What the task asks
Extend the review of The Discomfort of Evening, starting right after its final sentence.

Text under study
Winner of the 2020 International Booker Prize, The Discomfort of Evening takes place in northern Holland, when beloved eldest son Matthies sets off ice skating and falls through the ice and drowns. His parents are shattered and bitter, convinced it is God’s judgment for a long-ago abortion. Preteen Jas, her older brother Obbe, and younger sister, Hanna, must deal with Matthies’ death without their parents’ succor; grief envelops their dairy farm and settles in their house.
The English translation of The Discomfort of Evening, the debut novel by Marieke Lucas Rijneveld and a bestseller in the Netherlands, was recently longlisted for the International Booker Prize. It’s not hard to see why. The book, a juddering account of the fallout from a sudden family tragedy, is intensely raw, shockingly graphic, and as memorable a debut in Dutch literature as Nanne Tepper’s similarly feted novel of sibling dysfunction, The Happy Hunting Grounds ... Rijneveld’s prose combines the formality of ceremony with a startlingly uninhibited obsession over the bodily functions of animals and humans living in uneasy proximity to each other: a challenge for any translator and one that Michele Hutchison embraces with verve ... A book this unvarnished has noticeable flaws. Aspects of Jas’s fixation on the physical can be violent, concerning and unpleasant to read. Lovelessness constantly swims unhappily to the surface; religious tropes abound, from the plague of foot-and-mouth disease to small, nasty sacrifices re-enacting the biggest loss of all — Matthies. There is a horrific sexual violation that appears to have no consequences. One begins to be anxious for any animal that crosses the children’s path ... Yet there is a bold beauty to the book, which for all its modernity seems to be set in a different age of automatic religious belief: the immensity and mystery of the universe coexisting alongside the claustrophobic community of farm, church and school. By using Jas’s everyday world as a metaphor for loneliness and fear, Rijneveld has created something exceptional.

Recorded data

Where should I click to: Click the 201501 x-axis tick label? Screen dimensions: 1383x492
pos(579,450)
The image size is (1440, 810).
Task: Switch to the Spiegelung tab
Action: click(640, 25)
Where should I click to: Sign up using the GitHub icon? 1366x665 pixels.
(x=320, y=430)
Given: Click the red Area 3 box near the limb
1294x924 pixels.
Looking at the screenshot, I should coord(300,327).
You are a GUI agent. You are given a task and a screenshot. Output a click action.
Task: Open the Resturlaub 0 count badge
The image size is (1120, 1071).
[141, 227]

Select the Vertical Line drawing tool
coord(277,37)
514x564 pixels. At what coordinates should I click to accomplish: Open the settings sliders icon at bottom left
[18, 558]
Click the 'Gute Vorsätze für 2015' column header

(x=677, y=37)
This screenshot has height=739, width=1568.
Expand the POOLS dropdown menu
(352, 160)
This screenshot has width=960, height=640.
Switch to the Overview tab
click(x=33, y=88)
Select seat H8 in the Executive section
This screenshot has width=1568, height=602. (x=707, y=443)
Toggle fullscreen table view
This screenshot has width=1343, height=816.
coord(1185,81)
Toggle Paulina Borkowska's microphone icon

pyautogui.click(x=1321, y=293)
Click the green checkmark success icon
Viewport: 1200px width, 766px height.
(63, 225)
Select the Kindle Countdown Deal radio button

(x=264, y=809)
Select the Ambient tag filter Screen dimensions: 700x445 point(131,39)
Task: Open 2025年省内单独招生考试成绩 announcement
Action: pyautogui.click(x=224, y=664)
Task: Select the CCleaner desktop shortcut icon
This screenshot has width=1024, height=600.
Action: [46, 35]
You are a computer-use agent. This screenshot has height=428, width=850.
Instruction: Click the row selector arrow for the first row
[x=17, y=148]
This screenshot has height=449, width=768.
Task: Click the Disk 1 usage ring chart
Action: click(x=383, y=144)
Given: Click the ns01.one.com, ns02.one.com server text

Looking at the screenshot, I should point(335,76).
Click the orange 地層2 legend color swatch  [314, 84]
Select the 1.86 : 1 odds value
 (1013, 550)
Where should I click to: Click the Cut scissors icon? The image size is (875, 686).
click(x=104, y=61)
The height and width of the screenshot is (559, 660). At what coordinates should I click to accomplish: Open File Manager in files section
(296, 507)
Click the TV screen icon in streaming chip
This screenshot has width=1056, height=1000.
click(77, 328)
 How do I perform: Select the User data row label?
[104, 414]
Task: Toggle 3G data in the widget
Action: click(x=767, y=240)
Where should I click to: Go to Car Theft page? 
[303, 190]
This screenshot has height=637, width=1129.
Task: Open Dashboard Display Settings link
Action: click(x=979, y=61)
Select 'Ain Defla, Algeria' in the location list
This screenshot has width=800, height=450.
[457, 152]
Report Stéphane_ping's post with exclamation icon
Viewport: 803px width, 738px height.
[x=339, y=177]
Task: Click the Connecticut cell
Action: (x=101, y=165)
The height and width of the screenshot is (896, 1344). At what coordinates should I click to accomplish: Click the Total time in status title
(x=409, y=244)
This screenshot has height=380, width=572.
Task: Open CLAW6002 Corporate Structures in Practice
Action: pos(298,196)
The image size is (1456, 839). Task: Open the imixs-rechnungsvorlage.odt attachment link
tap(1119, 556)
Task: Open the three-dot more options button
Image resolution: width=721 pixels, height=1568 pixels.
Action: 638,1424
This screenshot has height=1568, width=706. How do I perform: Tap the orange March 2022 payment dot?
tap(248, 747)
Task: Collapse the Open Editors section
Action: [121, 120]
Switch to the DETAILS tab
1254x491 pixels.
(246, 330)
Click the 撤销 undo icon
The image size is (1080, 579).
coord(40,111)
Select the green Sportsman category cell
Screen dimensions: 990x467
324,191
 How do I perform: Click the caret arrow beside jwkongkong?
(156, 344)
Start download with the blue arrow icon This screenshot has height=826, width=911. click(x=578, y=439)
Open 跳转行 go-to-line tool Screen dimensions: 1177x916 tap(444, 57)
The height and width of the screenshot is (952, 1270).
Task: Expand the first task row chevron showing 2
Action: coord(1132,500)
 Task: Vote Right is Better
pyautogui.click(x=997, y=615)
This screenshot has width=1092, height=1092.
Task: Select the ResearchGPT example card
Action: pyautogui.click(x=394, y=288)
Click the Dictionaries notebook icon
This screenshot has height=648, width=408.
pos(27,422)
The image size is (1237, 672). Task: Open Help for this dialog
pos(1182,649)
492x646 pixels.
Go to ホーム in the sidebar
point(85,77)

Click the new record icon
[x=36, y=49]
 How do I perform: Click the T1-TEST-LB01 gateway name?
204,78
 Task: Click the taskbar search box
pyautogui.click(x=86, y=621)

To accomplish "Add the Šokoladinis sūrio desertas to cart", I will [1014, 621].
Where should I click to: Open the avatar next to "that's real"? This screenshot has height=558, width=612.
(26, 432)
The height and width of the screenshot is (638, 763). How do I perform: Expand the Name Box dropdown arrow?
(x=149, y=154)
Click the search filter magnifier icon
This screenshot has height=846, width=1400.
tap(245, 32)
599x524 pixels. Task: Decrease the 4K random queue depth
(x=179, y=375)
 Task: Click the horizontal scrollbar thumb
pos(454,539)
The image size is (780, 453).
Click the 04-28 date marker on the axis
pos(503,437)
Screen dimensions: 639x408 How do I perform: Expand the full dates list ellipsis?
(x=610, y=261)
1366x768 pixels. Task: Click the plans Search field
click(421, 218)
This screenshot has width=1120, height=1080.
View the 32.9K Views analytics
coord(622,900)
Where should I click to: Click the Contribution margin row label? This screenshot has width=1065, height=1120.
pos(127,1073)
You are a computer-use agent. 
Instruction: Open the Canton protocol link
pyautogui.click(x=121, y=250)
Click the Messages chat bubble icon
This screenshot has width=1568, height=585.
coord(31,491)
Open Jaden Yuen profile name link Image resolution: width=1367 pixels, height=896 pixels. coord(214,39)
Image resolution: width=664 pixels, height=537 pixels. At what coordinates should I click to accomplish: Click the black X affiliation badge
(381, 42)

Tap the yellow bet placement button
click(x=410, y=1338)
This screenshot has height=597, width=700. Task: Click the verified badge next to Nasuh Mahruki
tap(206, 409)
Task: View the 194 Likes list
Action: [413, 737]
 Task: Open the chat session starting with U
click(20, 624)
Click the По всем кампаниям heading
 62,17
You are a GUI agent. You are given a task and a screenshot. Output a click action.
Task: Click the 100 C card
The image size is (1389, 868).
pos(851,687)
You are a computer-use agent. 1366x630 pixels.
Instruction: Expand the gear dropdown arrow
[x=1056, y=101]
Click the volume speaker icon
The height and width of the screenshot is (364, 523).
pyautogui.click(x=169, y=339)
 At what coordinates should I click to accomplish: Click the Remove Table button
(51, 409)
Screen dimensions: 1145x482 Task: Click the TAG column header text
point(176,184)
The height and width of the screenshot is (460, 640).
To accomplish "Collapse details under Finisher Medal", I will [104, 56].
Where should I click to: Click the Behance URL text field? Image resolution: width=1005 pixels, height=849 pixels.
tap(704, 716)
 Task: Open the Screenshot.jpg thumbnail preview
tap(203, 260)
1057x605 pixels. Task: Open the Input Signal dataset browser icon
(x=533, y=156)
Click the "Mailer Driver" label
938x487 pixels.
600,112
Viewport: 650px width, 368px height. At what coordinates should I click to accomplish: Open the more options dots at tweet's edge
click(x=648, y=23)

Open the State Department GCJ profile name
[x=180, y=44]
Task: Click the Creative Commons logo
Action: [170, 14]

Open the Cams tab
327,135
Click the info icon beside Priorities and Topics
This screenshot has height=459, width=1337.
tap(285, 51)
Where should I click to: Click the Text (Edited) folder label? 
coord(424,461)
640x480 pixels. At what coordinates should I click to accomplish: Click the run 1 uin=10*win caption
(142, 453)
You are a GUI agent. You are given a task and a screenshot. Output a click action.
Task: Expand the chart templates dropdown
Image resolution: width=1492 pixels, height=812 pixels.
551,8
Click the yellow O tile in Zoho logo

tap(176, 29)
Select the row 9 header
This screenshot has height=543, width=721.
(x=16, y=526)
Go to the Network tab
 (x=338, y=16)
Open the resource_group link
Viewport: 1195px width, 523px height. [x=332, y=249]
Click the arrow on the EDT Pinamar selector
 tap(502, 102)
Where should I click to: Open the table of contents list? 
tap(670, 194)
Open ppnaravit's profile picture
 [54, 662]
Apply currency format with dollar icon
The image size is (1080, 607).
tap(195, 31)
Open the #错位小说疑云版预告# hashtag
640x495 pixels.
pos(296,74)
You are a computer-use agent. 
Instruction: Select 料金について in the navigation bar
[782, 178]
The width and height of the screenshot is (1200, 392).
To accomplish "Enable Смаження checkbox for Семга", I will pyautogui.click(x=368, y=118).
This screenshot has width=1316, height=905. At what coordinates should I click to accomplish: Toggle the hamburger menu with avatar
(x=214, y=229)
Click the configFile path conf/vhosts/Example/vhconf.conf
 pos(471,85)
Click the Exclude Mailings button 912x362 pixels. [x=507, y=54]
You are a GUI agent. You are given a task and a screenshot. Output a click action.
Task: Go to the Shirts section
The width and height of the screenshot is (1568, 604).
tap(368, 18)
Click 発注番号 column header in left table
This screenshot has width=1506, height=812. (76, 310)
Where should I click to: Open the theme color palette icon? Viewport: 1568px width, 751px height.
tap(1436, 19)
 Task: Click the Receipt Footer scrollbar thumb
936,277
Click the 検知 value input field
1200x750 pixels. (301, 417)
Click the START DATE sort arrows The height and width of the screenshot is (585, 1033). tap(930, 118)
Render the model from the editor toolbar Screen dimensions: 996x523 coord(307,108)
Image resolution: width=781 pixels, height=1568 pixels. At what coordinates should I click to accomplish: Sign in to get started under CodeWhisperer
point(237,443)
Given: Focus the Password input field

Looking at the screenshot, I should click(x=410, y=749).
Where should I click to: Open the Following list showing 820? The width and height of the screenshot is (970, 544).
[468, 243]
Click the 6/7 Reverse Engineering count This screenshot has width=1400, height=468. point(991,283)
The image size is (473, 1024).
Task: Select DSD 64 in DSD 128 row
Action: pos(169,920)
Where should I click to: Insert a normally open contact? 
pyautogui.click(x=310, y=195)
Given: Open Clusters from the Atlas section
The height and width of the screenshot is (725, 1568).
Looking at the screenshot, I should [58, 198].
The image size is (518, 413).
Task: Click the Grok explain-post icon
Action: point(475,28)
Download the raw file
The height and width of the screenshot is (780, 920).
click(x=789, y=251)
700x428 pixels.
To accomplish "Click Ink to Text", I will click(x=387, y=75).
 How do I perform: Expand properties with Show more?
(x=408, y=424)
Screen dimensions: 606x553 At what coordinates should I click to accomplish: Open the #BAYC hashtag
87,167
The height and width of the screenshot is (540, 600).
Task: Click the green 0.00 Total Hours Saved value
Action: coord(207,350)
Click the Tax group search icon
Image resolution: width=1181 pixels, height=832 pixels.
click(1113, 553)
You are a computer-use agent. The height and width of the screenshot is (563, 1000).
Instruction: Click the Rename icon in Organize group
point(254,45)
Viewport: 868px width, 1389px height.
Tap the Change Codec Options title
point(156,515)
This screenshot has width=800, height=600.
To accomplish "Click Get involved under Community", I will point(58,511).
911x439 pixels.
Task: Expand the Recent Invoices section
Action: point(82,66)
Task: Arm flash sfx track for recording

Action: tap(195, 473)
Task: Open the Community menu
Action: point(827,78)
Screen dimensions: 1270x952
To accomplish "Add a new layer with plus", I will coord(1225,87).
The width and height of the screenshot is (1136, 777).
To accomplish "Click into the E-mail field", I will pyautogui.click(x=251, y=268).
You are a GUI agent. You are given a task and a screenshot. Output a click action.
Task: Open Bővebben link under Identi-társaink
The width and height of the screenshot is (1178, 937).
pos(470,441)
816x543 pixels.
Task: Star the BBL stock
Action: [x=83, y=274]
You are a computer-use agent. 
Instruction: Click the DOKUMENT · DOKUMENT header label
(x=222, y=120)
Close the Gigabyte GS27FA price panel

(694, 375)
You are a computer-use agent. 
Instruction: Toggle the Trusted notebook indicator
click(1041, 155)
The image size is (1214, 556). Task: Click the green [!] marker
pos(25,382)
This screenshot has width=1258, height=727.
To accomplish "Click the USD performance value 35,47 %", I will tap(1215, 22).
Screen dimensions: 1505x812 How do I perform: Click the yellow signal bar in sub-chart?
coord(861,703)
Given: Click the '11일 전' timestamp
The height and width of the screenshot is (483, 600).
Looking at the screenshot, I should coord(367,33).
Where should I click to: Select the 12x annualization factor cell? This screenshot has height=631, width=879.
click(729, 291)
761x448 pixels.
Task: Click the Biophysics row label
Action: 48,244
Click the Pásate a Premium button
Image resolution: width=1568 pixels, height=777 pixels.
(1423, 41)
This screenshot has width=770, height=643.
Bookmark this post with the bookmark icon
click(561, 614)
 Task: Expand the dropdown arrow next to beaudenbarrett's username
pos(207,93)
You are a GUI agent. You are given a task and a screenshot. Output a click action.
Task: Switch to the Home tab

Answer to the exercise
Discomfort is putting it mildly. Marieke Lucas Rijneveld’s debut novel, which has been longlisted for the International Booker prize, goes all the way to disturbing ... an unflinching study of a family falling apart in the madness of grief, rendered all the more unnerving for the childishly plain, undramatic way their compulsive behaviours are reported ... Rijneveld really doesn’t hold back with all this, poking sticky fingers into nasty places to stir up uneasy memories of prepubescent explorations of sexuality and mortality. The novel evokes a general curiosity and bewilderment with the adult world, here given two supercharged shots in the backside by the unspeakable (in all senses) tragedy of the brother’s death and the pressure of extreme religious beliefs ... Not everything works: Rijneveld seems to strain in search of an ending ... But this is a pretty remarkable debut. Confident in its brutality, yet contained rather than gratuitous, it introduces readers to both a memorably off-key narrator and a notable new talent.
Rijneveld writes poetry as well as fiction, which shows: Their prose, in Michele Hutchison's superb translation, shows a poet's interest in small, slow details. The novel, which is set on a dairy farm in a small village, is at once spare and luminous, haunting without calling attention to the fact. Rijneveld's sentences linger, as does their 10-year-old protagonist Jas's grief for her brother Matthies, who dies in the novel's first pages ... Bad dreams are a risk for readers here, but Rijneveld manages their novel's painful content delicately and well. Even the most wrenching scenes never seem gratuitous; they are thoroughly worth the emotional effort that Rijneveld asks their readers to make.